It Is Impossible To Cut Government Spending
Writing in both The Washington Post and Financial Times last Sunday, former-Treasury Secretary and Director of President Obama’s National Economic Council Lawrence Summers argued:
There is a widespread view in both parties that it is feasible and desirable that in the future the federal government should be no larger as a share of the overall economy than it has been historically. Unfortunately, this is unlikely to be achieved. For structural reasons, even preserving the amount of government functions that predated the financial crisis will require substantial increases in the share of the U.S. economy devoted to the public sector.
Summers’s ultimate conclusion, of course, is that taxes must be raised since it is impossible to cut spending. Or as he puts it: “How government can best prepare for the pressures that loom, and how greater revenue can be mobilized without damaging the economy, are the great economic questions for the next generation.”
Summers identifies our nation’s aging population and the inevitable return of normal interest as key sources for future growth in government spending, but then he writes:
Increases in the price of what the federal government buys relative to what the private sector buys will inevitably raise the cost of state involvement in the economy. Since the early 1980s the price of hospital care and higher education has risen fivefold relative to the price of cars and clothing, and more than a hundredfold relative to the price of televisions.
This is actually true. The more the government dominates a sector of the economy, the higher the costs are in that sector. Just look at health care where, according to data compiled by the California Health Care Foundation, the percentage of health care bills paid by the government has risen from less than 10 percent in 1960 almost 50 percent today. At the same time, health spending as a share of GDP has skyrocketed from 5 percent in 1960 to 18 percent today.

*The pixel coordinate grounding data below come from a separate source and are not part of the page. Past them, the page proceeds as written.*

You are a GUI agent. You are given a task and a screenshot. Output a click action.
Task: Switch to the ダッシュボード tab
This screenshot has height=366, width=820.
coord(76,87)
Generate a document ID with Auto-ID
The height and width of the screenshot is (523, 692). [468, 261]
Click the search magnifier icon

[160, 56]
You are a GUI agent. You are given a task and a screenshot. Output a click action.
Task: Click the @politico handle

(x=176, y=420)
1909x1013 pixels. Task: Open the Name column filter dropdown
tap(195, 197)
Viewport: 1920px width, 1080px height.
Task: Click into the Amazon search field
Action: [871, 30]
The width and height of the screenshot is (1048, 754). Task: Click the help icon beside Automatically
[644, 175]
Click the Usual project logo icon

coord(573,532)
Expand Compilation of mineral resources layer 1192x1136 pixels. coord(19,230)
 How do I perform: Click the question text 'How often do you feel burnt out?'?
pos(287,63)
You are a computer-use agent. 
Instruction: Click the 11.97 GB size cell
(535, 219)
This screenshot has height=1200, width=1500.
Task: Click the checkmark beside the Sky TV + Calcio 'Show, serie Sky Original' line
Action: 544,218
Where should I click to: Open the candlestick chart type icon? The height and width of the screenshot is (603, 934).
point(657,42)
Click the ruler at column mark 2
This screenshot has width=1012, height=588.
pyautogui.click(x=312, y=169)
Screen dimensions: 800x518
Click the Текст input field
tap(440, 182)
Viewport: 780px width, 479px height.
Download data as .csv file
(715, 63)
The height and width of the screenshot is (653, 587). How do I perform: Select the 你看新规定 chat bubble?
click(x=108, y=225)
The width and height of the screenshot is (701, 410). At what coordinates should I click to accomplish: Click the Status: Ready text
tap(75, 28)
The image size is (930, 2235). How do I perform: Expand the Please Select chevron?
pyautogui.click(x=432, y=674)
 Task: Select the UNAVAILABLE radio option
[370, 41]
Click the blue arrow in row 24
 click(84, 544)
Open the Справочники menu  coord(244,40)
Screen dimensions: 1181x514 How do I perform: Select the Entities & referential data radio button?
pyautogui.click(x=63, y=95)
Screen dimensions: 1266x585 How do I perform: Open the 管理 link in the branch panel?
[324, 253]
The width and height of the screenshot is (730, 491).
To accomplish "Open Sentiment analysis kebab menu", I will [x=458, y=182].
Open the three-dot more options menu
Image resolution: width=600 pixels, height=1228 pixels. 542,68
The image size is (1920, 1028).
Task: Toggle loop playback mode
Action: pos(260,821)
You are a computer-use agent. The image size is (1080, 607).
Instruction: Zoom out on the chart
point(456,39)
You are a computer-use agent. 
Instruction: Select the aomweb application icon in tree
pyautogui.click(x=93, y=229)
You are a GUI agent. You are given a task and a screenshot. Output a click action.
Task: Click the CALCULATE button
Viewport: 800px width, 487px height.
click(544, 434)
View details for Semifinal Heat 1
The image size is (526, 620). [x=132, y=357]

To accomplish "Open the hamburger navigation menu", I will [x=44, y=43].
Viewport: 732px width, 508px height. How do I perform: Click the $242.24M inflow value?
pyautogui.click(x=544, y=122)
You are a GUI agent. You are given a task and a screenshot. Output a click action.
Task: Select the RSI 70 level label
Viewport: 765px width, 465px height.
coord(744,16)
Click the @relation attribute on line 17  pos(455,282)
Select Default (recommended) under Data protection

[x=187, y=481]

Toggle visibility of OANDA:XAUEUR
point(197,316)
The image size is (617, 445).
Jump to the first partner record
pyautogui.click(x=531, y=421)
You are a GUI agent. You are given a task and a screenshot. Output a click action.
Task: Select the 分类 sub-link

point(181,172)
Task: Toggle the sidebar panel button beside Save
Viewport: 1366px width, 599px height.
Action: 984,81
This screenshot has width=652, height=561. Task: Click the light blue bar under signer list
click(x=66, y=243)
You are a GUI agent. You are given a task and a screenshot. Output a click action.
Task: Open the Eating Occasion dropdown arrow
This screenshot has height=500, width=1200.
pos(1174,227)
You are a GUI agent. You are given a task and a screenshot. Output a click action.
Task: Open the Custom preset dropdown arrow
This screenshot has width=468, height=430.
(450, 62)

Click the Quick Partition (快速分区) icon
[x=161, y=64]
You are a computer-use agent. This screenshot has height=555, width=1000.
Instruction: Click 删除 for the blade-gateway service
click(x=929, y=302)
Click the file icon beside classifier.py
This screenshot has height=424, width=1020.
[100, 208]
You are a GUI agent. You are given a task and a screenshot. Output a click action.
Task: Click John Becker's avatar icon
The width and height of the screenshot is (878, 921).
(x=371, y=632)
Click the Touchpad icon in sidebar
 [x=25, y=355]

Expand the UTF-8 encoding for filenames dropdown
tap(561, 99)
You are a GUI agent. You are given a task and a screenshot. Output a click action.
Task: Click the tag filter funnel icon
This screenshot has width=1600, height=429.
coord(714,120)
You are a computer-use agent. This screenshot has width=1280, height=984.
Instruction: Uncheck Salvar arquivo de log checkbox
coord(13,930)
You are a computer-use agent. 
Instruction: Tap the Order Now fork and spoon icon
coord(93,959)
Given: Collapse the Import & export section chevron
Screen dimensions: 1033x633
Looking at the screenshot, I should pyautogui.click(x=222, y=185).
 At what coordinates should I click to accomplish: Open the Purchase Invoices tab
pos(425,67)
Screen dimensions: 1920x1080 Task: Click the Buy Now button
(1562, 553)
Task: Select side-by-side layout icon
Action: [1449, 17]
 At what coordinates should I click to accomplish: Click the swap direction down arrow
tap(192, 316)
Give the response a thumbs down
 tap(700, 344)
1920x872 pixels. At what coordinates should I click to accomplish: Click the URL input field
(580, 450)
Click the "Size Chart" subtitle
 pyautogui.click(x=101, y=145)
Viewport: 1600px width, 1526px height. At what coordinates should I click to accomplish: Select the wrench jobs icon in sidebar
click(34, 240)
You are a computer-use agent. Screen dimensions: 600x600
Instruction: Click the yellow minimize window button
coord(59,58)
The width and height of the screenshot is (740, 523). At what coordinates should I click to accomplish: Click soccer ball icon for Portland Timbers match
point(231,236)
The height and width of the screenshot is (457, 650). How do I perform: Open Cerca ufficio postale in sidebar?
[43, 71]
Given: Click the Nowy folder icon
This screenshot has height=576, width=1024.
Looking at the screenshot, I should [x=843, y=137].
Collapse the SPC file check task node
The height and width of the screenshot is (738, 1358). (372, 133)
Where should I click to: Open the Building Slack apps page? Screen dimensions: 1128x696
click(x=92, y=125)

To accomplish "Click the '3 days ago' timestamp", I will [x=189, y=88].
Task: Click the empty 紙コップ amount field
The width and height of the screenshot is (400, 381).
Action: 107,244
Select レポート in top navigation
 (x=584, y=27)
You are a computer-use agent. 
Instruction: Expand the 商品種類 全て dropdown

The link between government spending and runaway costs is simple: when people don’t have to pay for something, they consume more of it. Between 1974 and 1982 the RAND Corporation conducted a classic random sample study testing how people responded to health care costs. The study randomly assigned families to different health plans that varied from no cost sharing (i.e. “free care”) to plans with high co-pays but lower premiums. RAND found that consumers in the high co-pay plans consumed less health care at lower costs. Additionally, RAND found that for most typical Americans, the variation in health care use “appeared to have minimal to no effects on health status.”
So, contra Summers, we can cut government spending. We just need to get government out of major economic sectors like health care and education.